A-constant-force-F-20-N-acts-on-a-block-of-mass-2-kg-which-is-connected-to-two-blocks-of-masses-m-1-1-kg-and-m-2-2-kg-Calculate-the-accelerations-produced-in-all-the-three-blocks-Assume-pull

Question Number 21713 by Tinkutara last updated on 01/Oct/17

A constant force F = 20 N acts on a

block of mass 2 kg which is connected to

two blocks of masses m_{1} = 1 kg and

m_{2} = 2 kg . Calculate the accelerations

produced in all the three blocks . Assume

pulleys are frictionless and weightless .

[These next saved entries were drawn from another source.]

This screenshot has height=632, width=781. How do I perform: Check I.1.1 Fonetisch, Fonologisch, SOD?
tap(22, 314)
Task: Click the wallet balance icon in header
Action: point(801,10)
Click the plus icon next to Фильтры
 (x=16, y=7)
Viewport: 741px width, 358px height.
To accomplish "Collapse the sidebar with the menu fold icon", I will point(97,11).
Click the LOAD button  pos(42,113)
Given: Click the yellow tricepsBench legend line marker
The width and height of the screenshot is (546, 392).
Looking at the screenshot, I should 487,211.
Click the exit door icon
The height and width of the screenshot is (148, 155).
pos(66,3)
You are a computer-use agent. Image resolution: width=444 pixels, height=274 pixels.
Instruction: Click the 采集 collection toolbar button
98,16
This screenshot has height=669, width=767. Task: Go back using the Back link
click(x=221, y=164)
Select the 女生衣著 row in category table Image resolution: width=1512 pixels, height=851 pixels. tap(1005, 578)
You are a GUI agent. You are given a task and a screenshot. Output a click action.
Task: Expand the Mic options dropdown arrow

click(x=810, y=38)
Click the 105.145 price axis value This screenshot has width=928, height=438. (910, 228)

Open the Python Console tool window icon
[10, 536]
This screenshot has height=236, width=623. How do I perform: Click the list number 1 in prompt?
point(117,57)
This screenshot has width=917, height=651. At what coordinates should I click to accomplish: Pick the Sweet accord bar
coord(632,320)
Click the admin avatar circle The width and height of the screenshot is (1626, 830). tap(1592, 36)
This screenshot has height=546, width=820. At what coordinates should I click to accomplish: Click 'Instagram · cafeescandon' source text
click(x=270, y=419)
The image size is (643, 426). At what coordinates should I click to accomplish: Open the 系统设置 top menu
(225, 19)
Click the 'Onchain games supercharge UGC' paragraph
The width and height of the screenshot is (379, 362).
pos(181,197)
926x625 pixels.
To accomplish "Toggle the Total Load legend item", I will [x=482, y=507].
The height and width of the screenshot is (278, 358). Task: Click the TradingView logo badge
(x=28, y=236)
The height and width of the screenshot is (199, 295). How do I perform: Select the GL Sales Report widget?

Commented by Tinkutara last updated on 01/Oct/17

Commented by mrW1 last updated on 01/Oct/17

F - T = Ma

2 T - m_{1} g = m_{1} a_{1}

T - m_{2} g = m_{2} a_{2}

a_{1} = \frac{1}{2} (a - a_{2})

T = F - M

2 (F - Ma) = m_{1} (g + a_{1})

\Rightarrow a_{1} = \frac{2 (F - Ma)}{m_{1}} - g

F - Ma = m_{2} (g + a_{2})

\Rightarrow a_{2} = \frac{F - Ma}{m_{2}} - g

\frac{4 (F - Ma)}{m_{1}} - 2 g = a - \frac{F - Ma}{m_{2}} + g

\frac{4 F}{m_{1}} + \frac{F}{m_{2}} - 3 g = (1 + \frac{4 M}{m_{1}} + \frac{M}{m_{2}}) a

\Rightarrow a = \frac{(m_{1} + {4 m}_{2}) F - {3 m}_{1} m_{2} g}{(m_{1} + {4 m}_{2}) M + m_{1} m_{2}}

= \frac{(1 + 4 \times 2) \times 20 - 3 \times 1 \times 2 \times 9.8}{(1 + 4 \times 2) \times 2 + 1 \times 2}

= \frac{180 - 6 \times 9.8}{20}

= 6.06 m / s^{2} (\leftarrow)

\Rightarrow a_{1} = \frac{2 (20 - 2 \times 6.06)}{1} - 9.8 = 5.96 m / s^{2} (↑)

\Rightarrow a_{2} = \frac{20 - 2 \times 6.06}{2} - 9.8 = - 5.86 m / s^{2} (↓)

Commented by Tinkutara last updated on 01/Oct/17

I {don}^{'} t think all blocks have same

accelerations . If you take g = 9.8 m / s^{2},

then I can check your answer from book .

Commented by mrW1 last updated on 02/Oct/17

they have the same value of acceleration

just because of these specific parameters .

Commented by Tinkutara last updated on 02/Oct/17

Can you explain why a_{1} = \frac{1}{2} (a - a_{2}) ?

Commented by mrW1 last updated on 02/Oct/17

since the rope is inextensible, the

motion of mass m_{1} is dependent from

the motion of the other two masses .

position of mass M = x (+ ve if \leftarrow)

position of mass m_{2} = x_{2} (+ ve if ↑)

position of mass m_{1} = x_{1} (+ ve if ↑)

we get x_{1} = \frac{x}{2} - \frac{x_{2}}{2}

a = \frac{d^{2} x}{{dt}^{2}}

a_{1} = \frac{d^{2} x_{1}}{{dt}^{2}}

a_{2} = \frac{d^{2} x_{2}}{{dt}^{2}}

\Rightarrow a_{1} = \frac{1}{2} (a - a_{2})

Commented by Tinkutara last updated on 02/Oct/17

Thank you very much Sir!